Reachability, Re-Imagined

Imagination plays a major part with every technological advancement. It is not about making the existing reality a little better, it is about making it marginally better by thinking about it from a completely different point of view.

Reachability gave us a glimpse of a better future but until we ignored everything we know and allowed ourselves to re-imagine what reachability truly means, we did not enjoy its full promise.

Take cars as an example. A car is built around the internal combustion (IC) engine. All the parts - fuel tank, fuel pump, air intake, gas exhaust, drive-train, and more, are built around the IC engine. When electric engines became usable, the first iteration of cars leveraging them lacked imagination. They combined the electric engine with an IC engine in a hybrid car. Only when car designers re-imagined cars without constraining themselves with an IC engine, the electric cars were born - a simple design, much easier to maintain and with zero emission.

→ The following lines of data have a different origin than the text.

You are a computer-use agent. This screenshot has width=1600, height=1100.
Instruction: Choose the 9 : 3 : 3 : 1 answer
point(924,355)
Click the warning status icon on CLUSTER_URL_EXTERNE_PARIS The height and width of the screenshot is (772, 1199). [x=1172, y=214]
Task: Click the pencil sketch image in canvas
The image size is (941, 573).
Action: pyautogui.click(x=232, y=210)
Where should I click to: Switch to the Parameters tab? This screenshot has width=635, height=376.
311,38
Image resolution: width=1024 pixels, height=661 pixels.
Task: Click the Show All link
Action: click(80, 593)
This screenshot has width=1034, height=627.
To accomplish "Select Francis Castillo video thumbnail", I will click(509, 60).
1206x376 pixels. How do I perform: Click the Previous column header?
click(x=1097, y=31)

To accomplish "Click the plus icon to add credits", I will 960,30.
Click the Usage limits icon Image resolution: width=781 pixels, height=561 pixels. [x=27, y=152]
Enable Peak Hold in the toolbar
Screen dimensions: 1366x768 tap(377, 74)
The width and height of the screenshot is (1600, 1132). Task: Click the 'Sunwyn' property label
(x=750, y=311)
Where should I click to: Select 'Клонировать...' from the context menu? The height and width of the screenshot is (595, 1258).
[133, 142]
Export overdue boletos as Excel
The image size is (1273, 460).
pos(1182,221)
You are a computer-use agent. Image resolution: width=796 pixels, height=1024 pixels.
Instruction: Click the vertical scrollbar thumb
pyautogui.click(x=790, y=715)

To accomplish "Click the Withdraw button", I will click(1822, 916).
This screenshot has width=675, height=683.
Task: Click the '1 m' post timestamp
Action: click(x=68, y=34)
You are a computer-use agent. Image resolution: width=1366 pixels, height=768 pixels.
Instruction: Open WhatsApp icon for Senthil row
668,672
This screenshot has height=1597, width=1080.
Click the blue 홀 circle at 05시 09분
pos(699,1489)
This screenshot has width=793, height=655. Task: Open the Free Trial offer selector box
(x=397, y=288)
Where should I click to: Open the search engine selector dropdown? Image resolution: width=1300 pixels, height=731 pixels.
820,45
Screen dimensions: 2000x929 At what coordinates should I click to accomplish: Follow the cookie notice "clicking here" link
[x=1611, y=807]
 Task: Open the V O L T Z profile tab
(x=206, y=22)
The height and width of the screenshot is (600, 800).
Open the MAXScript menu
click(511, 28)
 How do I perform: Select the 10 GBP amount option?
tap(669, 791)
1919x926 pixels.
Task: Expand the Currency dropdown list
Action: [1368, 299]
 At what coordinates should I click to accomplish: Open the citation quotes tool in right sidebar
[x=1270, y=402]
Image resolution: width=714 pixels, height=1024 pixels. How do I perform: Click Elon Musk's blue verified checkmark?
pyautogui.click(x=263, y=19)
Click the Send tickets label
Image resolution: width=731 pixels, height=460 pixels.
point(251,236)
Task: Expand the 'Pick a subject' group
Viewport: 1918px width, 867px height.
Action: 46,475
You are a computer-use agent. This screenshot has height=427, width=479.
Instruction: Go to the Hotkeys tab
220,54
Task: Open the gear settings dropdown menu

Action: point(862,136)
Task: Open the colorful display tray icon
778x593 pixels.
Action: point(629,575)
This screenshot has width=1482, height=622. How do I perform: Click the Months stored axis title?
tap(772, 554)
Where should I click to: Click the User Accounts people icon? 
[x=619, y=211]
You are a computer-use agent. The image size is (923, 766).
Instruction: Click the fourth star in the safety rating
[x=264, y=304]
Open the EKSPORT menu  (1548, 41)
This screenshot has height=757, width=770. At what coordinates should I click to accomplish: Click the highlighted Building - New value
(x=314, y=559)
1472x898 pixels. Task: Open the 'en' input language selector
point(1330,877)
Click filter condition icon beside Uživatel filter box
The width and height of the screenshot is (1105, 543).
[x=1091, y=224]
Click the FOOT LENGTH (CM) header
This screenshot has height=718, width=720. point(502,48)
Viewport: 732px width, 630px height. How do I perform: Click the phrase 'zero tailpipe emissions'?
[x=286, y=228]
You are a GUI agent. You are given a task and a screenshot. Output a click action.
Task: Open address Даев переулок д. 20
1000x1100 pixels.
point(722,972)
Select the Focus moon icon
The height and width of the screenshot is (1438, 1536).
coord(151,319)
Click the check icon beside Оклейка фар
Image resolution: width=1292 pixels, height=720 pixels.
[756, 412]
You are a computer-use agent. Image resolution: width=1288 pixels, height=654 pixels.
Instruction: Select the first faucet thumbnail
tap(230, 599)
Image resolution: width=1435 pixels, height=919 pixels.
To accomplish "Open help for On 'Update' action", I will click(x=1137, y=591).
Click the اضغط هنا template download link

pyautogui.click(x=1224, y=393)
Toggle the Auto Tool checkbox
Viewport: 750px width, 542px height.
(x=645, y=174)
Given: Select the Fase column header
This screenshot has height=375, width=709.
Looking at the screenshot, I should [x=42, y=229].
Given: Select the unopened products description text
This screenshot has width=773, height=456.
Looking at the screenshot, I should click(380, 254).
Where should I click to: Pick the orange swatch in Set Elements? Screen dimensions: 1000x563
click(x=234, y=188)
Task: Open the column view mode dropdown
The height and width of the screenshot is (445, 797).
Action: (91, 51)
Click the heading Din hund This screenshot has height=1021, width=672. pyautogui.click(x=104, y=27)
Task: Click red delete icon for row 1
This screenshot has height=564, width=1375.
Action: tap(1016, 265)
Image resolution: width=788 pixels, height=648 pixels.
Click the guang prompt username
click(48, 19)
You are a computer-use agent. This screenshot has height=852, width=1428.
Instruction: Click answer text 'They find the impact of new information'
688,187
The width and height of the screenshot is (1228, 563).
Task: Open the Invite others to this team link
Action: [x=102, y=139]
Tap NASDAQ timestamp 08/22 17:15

SCA started in a static world. The tools of those days scanned the repository for used packages and then matched them to known vulnerabilities. In the old days, before the explosion of thousands of new CVEs each month, it was enough. Though, when the development teams could no longer keep up, they started asking questions, or more precisely, a specific question: Is this CVE relevant to how we use this library? So, instead of fixing vulnerabilities, they invested time verifying each CVE relevancy and the results were not in the AppSec team's favor.

This is how reachability was born. Instead of making the engineers verify if their code is vulnerable, let the tool do it for you. Similarly to cars, the first iteration trying to add reachability to the mix lacked imagination. It asked, can we answer the engineers' question of reachability during the static scan. Hence was born static reachability. Similar to hybrid cars, it had the complexity of having two engines but lacked the full potential of the new tech.

Reachability re-imagined asks a little bit of a different question. Instead of asking "are we USING vulnerable code”, it asks: “Are we EXECUTING vulnerable code”?. That simple change sets a different stage where the true solution lives. As “using” refers to code, “executing” refers to code at runtime. With that in mind, true reachability analysis can only live in runtime.

At Raven, we had the luxury of imagining reachability with no constraints. We built a true runtime reachability solution from the ground up. The result? A simple solution, 5 minute installation, no instrumentation, minimal overhead, that can reduce your traditional SCA noise by 97%.